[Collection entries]

-- begin --

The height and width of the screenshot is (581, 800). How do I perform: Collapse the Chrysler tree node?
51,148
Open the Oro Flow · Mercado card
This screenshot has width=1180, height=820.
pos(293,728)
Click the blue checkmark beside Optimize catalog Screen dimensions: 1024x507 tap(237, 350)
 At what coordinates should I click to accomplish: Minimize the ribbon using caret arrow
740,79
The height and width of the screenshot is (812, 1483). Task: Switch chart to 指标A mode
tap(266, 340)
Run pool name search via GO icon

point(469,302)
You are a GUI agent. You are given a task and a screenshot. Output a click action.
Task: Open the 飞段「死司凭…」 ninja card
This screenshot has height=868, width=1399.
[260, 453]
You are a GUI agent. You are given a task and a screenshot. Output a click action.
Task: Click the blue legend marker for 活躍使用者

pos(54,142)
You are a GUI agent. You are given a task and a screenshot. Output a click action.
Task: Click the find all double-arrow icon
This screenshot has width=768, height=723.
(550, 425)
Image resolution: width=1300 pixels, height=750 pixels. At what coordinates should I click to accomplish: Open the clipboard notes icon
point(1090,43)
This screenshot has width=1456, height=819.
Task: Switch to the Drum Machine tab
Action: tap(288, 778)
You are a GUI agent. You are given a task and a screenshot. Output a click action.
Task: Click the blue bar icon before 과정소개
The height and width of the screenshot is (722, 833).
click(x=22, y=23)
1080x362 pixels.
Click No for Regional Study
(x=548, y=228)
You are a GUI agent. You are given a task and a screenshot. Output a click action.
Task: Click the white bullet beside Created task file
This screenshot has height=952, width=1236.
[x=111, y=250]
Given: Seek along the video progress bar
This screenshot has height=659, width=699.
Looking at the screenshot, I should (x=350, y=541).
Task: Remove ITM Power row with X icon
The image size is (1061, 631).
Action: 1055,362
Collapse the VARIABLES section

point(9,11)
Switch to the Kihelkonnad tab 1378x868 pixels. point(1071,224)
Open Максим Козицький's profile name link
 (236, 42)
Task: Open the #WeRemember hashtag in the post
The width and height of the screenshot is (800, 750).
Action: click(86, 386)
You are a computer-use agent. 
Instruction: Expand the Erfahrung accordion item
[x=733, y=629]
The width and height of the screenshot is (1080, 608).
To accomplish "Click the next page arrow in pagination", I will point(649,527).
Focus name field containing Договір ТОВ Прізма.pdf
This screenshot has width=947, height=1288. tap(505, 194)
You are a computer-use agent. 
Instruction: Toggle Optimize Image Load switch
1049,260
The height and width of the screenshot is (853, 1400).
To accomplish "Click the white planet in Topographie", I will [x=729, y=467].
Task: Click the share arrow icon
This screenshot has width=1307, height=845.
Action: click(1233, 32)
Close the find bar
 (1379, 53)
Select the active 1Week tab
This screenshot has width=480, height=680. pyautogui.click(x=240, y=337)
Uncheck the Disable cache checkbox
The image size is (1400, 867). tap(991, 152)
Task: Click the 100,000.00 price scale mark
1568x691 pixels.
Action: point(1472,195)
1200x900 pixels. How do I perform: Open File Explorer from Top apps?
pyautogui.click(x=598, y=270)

-- end --

## [Exercise details]
Rewrite all the records above, substituting "interface agent" for every occurrence of "GUI agent" and leaving everything else unchanged.

## [Expected answer]
The height and width of the screenshot is (581, 800). How do I perform: Collapse the Chrysler tree node?
51,148
Open the Oro Flow · Mercado card
This screenshot has width=1180, height=820.
pos(293,728)
Click the blue checkmark beside Optimize catalog Screen dimensions: 1024x507 tap(237, 350)
 At what coordinates should I click to accomplish: Minimize the ribbon using caret arrow
740,79
The height and width of the screenshot is (812, 1483). Task: Switch chart to 指标A mode
tap(266, 340)
Run pool name search via GO icon

point(469,302)
You are a interface agent. You are given a task and a screenshot. Output a click action.
Task: Open the 飞段「死司凭…」 ninja card
This screenshot has height=868, width=1399.
[260, 453]
You are a interface agent. You are given a task and a screenshot. Output a click action.
Task: Click the blue legend marker for 活躍使用者

pos(54,142)
You are a interface agent. You are given a task and a screenshot. Output a click action.
Task: Click the find all double-arrow icon
This screenshot has width=768, height=723.
(550, 425)
Image resolution: width=1300 pixels, height=750 pixels. At what coordinates should I click to accomplish: Open the clipboard notes icon
point(1090,43)
This screenshot has width=1456, height=819.
Task: Switch to the Drum Machine tab
Action: tap(288, 778)
You are a interface agent. You are given a task and a screenshot. Output a click action.
Task: Click the blue bar icon before 과정소개
The height and width of the screenshot is (722, 833).
click(x=22, y=23)
1080x362 pixels.
Click No for Regional Study
(x=548, y=228)
You are a interface agent. You are given a task and a screenshot. Output a click action.
Task: Click the white bullet beside Created task file
This screenshot has height=952, width=1236.
[x=111, y=250]
Given: Seek along the video progress bar
This screenshot has height=659, width=699.
Looking at the screenshot, I should (x=350, y=541).
Task: Remove ITM Power row with X icon
The image size is (1061, 631).
Action: 1055,362
Collapse the VARIABLES section

point(9,11)
Switch to the Kihelkonnad tab 1378x868 pixels. point(1071,224)
Open Максим Козицький's profile name link
 (236, 42)
Task: Open the #WeRemember hashtag in the post
The width and height of the screenshot is (800, 750).
Action: click(86, 386)
You are a computer-use agent. 
Instruction: Expand the Erfahrung accordion item
[x=733, y=629]
The width and height of the screenshot is (1080, 608).
To accomplish "Click the next page arrow in pagination", I will point(649,527).
Focus name field containing Договір ТОВ Прізма.pdf
This screenshot has width=947, height=1288. tap(505, 194)
You are a computer-use agent. 
Instruction: Toggle Optimize Image Load switch
1049,260
The height and width of the screenshot is (853, 1400).
To accomplish "Click the white planet in Topographie", I will [x=729, y=467].
Task: Click the share arrow icon
This screenshot has width=1307, height=845.
Action: click(1233, 32)
Close the find bar
 (1379, 53)
Select the active 1Week tab
This screenshot has width=480, height=680. pyautogui.click(x=240, y=337)
Uncheck the Disable cache checkbox
The image size is (1400, 867). tap(991, 152)
Task: Click the 100,000.00 price scale mark
1568x691 pixels.
Action: point(1472,195)
1200x900 pixels. How do I perform: Open File Explorer from Top apps?
pyautogui.click(x=598, y=270)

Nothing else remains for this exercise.